Neurology Department, Neurosurgery Department, Hospital de Niños “Prof. Dr. Juan P Garrahan”, Buenos Aires, Argentina
- Mots-clés : epileptic encephalopathy, pediatrics, focal epilepsy, treatment, vagus nerve stimulation
- DOI : 10.1684/epd.2011.0479
- Page(s) : 382-8
- Année de parution : 2011
Aim. We discuss the effectiveness, tolerability, and safety of vagus nerve stimulation (VNS) as adjunctive therapy in 64 paediatric patients with refractory epilepsies.

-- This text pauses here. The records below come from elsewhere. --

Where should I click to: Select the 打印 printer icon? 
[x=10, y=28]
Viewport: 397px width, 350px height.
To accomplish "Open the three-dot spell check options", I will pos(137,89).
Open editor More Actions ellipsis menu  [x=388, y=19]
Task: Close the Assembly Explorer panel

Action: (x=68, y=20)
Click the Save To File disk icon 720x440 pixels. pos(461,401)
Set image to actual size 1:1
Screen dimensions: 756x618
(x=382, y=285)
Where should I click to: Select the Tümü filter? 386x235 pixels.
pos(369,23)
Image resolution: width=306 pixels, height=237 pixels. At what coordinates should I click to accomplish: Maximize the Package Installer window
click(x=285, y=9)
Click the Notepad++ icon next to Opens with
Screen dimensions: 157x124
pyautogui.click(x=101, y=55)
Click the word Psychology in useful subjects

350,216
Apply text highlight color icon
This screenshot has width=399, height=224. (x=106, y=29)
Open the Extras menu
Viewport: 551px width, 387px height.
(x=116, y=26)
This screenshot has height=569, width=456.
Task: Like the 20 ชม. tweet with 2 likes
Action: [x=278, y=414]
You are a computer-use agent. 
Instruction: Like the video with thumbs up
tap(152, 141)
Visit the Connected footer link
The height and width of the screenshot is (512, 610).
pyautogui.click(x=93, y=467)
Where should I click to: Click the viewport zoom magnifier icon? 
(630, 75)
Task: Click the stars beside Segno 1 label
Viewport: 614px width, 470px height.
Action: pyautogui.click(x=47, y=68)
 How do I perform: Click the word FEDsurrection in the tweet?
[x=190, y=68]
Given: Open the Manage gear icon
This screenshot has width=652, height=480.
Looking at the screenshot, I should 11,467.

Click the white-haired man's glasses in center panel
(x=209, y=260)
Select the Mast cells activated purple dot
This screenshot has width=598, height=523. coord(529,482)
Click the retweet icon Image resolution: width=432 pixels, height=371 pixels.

Materials and methods. Sixty-four patients (34 male and 30 female) implanted with VNS for refractory epilepsy were analysed. Electroclinical features were compatible with Lennox-Gastaut syndrome in 46 patients, focal epilepsies in 10 patients, Dravet syndrome in three patients, epilepsy with myoclonic-astatic seizures in three patients, and West syndrome in two. The NeuroCybernetic Prosthesis (NCP) system (Cyberonics, Webster, TX, USA) was employed and the following stimulation parameters were used: output current of 1 to 2.5mA, signal frequency of 30Hz, signal pulse width of 500μs, and signal “on” and “off” times of 30 seconds and 5 minutes, respectively.
Results. Of 46 patients with LGS, 30 cases showed a significant improvement in seizure control, with a reduction in seizure frequency of at least 50%. Ten patients with focal epilepsy, three patients with myoclonic-astatic seizures, two patients with Dravet, and two patients with West showed a significant improvement in seizure control, with a reduction in seizure frequency of at least 50%. A good clinical response was evident early and efficacy progressively improved with the duration of treatment up to 36 months. In a significant number of patients, reduced seizure severity and shorter recovery time and hospital stay were also observed. VNS was well tolerated in all patients.
Conclusion. VNS is an effective and well-tolerated treatment for paediatric patients with refractory epilepsies, improving quality of life and neuropsychological performance.